Stuff Black People Don’t Like
February 15, 2015
“…truth seldom is pleasant; it is almost invariably bitter.” – Alexander Solzhenitsyn, A World Split Apart, delivered 8 June 1978, Harvard University
The day will come when we realize virtually every journalist on the payroll of media conglomeroates like Gannett, Advance Publications, and Lee Enterprises are guilty in perpetuating the criminal enterprise known as Black-Run America (BRA).
Those killed in what reporters callously deem as “robbery gone wrong” homicides (as if justifying the act of robbery…) are verbally castigated for being in the “wrong place at the wrong time” in the eyes of a media sworn to never cast judgment on any individual black person.
For casting judgment on an individual black person is casting judgment on all black people (one of the primary tenets of BRA).
[Man arrested in sale-gone-wrong homicide, THV11.com, 2-13-15]:
Police have arrested a person in connection to a violent online sale. According to Lt. Sidney Allen, Jeramye Morgan Hobbs, 24, of Little Rock, was arrested February 12 and charged with Capital Murder in the death of 56-year-old Sherwood resident Frank Steinsiek.
Allen said Hobbs contacted police and told them he had purchased a motorcycle similar to the one seen on the news. But, after inconsistent statements and witness interviews, detectives determined that Hobbs was involved in Steinsiek’s death.
Both the trailer and the motorcycle were recovered.
No other arrests are expected in this case.
Recall how the police in St. Louis described the actions of the black suspects who took the lives of two white men (in separate instances), Zemir Begic and Bobby Christman:
“We think it was wrong place, wrong time,” police spokeswoman Schron Jackson said of the lynching of Zemir Begic by multiple black people. The St. Louis Post-Dispatch reported on the Begic slaying these callous words: “Detectives do not believe the attackers took anything but Begic’s life.”
Add to those words, “Some criminals are just bolder than others.”
The actions of Jeramye Hobbs are referred to as a “sale gone wrong,” though his intent in meeting with Frank Steinsiek was never going to be a fair business deal: it was going to either be a robbery, or a “robbery gone wrong.”

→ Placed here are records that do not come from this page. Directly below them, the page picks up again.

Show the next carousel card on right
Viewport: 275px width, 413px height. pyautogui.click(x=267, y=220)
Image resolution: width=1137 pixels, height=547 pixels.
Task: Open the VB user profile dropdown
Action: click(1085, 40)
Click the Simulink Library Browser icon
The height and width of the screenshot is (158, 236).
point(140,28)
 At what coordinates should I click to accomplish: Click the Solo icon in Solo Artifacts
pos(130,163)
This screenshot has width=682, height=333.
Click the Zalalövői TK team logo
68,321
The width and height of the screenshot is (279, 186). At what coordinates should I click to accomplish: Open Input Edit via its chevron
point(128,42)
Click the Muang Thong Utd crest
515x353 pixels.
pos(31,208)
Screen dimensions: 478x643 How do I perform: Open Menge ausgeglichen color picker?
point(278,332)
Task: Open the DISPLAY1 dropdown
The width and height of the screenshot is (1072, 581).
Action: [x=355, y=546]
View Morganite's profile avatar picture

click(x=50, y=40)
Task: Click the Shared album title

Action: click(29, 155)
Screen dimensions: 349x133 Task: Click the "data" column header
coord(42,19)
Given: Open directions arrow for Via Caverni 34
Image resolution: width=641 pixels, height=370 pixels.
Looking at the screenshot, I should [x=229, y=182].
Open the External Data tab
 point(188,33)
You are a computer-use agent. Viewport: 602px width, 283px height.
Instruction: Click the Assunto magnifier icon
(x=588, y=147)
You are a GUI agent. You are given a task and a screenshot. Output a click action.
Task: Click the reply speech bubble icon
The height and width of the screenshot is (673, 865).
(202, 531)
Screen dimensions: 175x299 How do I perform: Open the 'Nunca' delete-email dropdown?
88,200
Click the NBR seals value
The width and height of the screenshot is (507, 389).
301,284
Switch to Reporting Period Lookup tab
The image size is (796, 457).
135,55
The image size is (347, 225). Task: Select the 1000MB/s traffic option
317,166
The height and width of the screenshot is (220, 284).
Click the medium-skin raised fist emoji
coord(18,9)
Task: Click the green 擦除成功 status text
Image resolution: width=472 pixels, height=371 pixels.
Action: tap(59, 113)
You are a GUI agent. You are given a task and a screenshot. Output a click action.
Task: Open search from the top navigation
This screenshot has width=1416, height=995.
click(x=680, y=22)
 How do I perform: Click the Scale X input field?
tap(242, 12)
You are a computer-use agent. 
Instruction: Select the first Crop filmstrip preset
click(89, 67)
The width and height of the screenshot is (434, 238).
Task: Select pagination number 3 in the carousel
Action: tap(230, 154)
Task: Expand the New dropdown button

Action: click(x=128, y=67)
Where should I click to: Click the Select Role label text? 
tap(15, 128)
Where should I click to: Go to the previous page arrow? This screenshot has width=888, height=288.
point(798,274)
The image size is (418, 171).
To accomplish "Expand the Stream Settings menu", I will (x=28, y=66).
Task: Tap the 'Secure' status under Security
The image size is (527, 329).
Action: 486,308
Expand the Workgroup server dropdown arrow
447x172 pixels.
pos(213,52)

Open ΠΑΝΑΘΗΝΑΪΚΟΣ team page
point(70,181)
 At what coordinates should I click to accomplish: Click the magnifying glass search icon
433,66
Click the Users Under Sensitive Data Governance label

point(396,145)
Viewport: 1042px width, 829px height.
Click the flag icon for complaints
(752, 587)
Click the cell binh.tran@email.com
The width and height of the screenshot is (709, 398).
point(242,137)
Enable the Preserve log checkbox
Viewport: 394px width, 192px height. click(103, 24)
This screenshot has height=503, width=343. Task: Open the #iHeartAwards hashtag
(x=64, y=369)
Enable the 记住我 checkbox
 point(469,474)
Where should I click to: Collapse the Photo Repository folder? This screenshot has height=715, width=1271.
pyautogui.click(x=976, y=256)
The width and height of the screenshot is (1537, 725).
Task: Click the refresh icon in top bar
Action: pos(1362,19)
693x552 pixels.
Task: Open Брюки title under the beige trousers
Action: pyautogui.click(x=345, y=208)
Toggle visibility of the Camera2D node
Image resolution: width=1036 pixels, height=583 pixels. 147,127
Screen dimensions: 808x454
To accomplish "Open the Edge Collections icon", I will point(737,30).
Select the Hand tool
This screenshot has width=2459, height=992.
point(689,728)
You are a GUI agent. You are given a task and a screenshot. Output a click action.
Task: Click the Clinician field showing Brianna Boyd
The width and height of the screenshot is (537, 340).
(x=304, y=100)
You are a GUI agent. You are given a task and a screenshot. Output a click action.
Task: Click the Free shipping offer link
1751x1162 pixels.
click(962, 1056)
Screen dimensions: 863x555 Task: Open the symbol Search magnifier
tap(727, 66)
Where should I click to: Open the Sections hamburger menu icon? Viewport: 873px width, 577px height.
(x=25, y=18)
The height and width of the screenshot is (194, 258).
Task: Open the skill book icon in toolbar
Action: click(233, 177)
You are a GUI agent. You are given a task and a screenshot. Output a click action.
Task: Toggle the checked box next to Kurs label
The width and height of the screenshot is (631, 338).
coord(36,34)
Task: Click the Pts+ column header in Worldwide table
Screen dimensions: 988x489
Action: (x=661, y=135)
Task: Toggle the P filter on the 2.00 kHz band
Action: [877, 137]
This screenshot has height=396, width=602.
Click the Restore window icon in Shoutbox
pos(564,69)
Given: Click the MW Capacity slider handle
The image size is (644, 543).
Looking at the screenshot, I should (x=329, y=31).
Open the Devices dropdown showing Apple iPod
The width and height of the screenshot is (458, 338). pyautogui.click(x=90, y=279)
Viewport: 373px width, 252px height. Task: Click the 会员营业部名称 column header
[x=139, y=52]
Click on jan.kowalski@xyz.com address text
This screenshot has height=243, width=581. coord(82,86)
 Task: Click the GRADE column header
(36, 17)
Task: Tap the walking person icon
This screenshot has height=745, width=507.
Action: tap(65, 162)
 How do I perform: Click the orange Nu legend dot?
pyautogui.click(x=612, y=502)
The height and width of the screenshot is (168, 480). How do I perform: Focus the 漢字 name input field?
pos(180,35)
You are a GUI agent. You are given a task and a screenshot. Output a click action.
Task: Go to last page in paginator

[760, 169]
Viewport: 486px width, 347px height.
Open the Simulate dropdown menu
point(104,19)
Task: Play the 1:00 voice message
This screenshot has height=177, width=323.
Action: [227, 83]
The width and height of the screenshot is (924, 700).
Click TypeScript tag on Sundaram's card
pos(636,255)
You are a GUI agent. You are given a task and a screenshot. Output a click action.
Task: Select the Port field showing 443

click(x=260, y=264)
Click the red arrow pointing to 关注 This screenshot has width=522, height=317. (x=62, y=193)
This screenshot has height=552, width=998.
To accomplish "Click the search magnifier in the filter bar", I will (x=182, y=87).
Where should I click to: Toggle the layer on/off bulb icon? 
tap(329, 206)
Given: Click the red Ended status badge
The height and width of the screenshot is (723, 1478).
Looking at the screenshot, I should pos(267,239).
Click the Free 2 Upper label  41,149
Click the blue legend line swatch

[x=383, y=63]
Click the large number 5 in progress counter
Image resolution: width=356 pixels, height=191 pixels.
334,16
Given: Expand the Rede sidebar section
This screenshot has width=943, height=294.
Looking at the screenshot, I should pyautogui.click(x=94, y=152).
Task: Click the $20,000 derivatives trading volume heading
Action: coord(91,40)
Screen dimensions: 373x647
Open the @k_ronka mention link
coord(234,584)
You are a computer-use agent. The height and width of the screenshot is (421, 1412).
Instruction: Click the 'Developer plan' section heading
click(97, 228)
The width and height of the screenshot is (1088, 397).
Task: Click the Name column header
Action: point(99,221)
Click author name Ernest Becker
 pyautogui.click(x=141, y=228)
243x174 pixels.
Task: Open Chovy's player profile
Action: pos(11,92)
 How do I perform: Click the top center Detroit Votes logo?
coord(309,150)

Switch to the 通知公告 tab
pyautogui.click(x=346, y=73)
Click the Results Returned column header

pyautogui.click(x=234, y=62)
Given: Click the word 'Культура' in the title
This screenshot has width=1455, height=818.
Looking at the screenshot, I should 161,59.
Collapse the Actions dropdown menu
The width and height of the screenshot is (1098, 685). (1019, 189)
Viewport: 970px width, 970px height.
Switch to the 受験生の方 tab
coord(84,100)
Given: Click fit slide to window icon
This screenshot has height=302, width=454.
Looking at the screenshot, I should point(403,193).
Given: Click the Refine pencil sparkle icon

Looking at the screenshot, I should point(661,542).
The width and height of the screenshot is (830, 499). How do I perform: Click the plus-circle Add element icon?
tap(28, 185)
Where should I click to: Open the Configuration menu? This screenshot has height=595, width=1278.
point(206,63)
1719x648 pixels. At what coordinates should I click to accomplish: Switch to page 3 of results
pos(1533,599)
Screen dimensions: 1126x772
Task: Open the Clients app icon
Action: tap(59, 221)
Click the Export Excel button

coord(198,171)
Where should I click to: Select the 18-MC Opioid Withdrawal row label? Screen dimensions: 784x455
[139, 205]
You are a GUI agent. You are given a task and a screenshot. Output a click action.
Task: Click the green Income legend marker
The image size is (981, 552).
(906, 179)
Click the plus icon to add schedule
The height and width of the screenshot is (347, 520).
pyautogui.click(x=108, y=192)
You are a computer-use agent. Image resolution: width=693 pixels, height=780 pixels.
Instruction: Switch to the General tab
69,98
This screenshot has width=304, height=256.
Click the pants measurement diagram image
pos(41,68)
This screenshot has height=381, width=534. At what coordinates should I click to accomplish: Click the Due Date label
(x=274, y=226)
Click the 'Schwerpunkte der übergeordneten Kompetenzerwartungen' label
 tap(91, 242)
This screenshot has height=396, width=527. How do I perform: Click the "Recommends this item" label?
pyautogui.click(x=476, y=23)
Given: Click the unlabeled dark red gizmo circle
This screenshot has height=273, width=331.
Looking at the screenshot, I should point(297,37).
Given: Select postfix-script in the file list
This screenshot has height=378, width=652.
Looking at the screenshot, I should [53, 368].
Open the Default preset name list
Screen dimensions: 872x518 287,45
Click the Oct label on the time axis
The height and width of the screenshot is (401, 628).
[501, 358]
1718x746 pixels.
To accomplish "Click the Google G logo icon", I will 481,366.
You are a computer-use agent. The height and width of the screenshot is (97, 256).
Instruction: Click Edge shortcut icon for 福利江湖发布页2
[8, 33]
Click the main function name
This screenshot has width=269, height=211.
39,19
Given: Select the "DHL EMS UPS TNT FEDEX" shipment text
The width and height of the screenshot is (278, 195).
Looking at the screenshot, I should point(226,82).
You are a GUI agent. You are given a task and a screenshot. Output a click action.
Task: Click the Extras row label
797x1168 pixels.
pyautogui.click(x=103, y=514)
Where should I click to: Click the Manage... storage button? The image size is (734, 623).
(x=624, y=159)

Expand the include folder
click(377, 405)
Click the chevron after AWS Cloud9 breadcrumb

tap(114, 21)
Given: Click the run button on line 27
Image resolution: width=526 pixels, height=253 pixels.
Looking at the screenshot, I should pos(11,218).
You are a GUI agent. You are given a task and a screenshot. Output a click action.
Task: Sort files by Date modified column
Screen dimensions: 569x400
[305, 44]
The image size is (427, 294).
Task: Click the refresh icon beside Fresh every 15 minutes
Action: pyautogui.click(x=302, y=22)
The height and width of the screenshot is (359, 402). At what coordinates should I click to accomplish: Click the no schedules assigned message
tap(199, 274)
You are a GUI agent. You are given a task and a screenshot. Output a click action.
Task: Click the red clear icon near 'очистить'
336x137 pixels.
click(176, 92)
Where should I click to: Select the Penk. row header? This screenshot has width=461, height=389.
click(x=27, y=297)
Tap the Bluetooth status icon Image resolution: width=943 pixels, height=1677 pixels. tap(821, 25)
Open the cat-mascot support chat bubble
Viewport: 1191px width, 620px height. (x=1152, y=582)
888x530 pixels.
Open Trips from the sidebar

But it has been deemed a “sale gone wrong”…
Any death of a white person at the hands of a black suspect will invariably be described by the media as “[insert action here] gone wrong”; conversely, any death of a black person at the hands of a white suspect will inevitably be an opportunity for the media to lecture all white people for their past, present, and future evils against the colored people of the world.
Until the day BRA ends, all white people can do is go about their daily tasks, trying to avoid being in the wrong place at the wrong time, with your final moment on earth described as a: “carjacking gone wrong”; “home invasion gone wrong”; “riding public transportation gone wrong”; “walking to your car gone wrong”; “shopping gone wrong”; or, a “sale gone wrong.”
Go ahead, Google “Craigslist Sale Gone Wrong” and see how many stories involving a black suspect come up.